Look through the records below and collect all lines that hold the string "agent".

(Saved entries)

......

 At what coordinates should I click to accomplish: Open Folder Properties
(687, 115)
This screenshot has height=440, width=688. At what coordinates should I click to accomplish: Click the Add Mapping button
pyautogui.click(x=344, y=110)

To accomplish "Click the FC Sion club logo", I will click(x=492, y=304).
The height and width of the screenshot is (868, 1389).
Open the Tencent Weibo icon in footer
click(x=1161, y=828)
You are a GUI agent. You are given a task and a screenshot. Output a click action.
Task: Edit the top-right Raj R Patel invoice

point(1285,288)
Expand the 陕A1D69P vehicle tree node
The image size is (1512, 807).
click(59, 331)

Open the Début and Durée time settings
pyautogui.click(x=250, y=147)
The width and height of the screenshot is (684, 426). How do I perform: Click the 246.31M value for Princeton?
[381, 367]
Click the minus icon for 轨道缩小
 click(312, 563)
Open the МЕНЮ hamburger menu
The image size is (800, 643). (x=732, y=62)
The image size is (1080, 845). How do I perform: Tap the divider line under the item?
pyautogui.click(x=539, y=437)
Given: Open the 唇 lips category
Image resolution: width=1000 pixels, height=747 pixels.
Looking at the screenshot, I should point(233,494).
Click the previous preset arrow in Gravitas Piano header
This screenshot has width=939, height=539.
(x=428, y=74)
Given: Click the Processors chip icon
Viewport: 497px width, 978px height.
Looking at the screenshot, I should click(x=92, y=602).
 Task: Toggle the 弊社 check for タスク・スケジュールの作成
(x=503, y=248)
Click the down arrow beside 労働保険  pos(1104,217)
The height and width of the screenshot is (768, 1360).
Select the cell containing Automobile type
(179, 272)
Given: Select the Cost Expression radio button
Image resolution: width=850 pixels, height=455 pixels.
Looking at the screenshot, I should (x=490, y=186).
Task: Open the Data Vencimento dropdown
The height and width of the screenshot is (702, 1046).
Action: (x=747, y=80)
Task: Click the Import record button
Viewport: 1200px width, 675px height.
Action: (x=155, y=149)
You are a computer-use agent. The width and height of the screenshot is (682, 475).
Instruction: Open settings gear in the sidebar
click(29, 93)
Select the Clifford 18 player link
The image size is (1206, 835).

......

*ANSWER SPACE*
You are a GUI agent. You are given a task and a screenshot. Output a click action.
You are a computer-use agent. The width and height of the screenshot is (682, 475).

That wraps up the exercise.